• Our 360 Staff

Alabama HBCUs Face Unique Reopening Challenges in the Midst of COVID-19

Montgomery, Ala. – While African Americans only make up about 26 percent of Alabama’s population, they account for more than 42 percent of the state’s deaths. CovidTracking reports that nationwide, Blacks are dying at 2.5 times the rate of white people. The data presents a stark reality for historically black colleges and universities (HBCUs) that are attempting to re-open in the coming weeks.


Politico reported that many of Atlanta’s HBCUs, including Morehouse, Spelman and Clark Atlanta University, will entirely educate their students online for the upcoming semester. Howard University President Wayne A.I. Frederick said “we have to acknowledge and recognize that African Americans with comorbidities have fared far worse in this pandemic than any other group. I think, for an HBCU in particular, there’s a lot of differences in terms of opening that are probably a little more accentuated because of our circumstances.”


Most Alabama HBCUs are preparing to re-open as the state added another 1,778 new cases today, and reported 18 additional COVID-19 related deaths. Alabama State University’s (ASU) plan includes a requirement for mandatory face masks on campus. ASU is also providing a variety of education options, including in-person learning, online instruction, or a combination of both.

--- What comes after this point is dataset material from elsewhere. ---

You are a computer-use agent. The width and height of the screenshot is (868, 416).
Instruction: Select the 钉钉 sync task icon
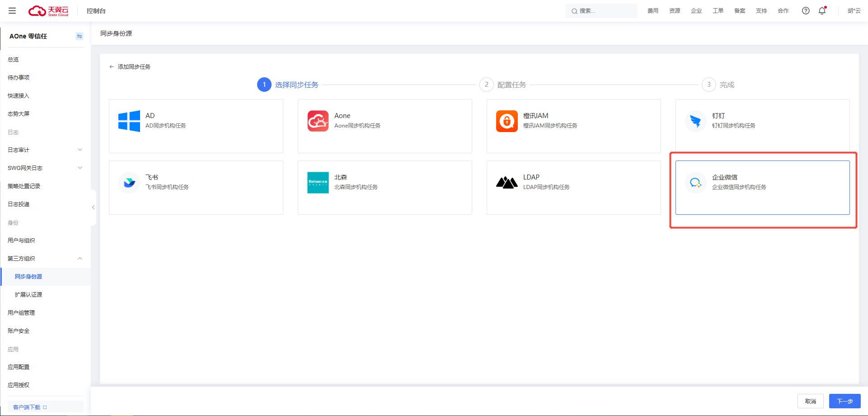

Tuskegee University’s plan states, “we envision a campus that is secure and prudent in the time of the COVID-19 pandemic and responds to the medical and social needs of those who are infected and affected by the disease.” Like ASU, Tuskegee is offering its students face-to-face learning, along with other virtual learning options.


The uncertainty comes at a time when many HBCUs are fighting for their financial survival. A June article from USA TODAY reported that many HBCUs, due to their smaller size and status as private institutions, rely on fees derived from dining services, lodging and bookstores more so than their public counterparts. With schools transitioning to more online services, the revenue from those activities will likely dry up, potentially forcing schools to downsize or cut programs.


Additionally, more than 70 percent of Black students receive Pell Grants, and many take out student loans to pay for their education. As health issues mount on top of economic hardship, there are rising concerns that some students will be forced to leave programs for financial reasons, further compounding the struggles facing many of the nation's HBCUs.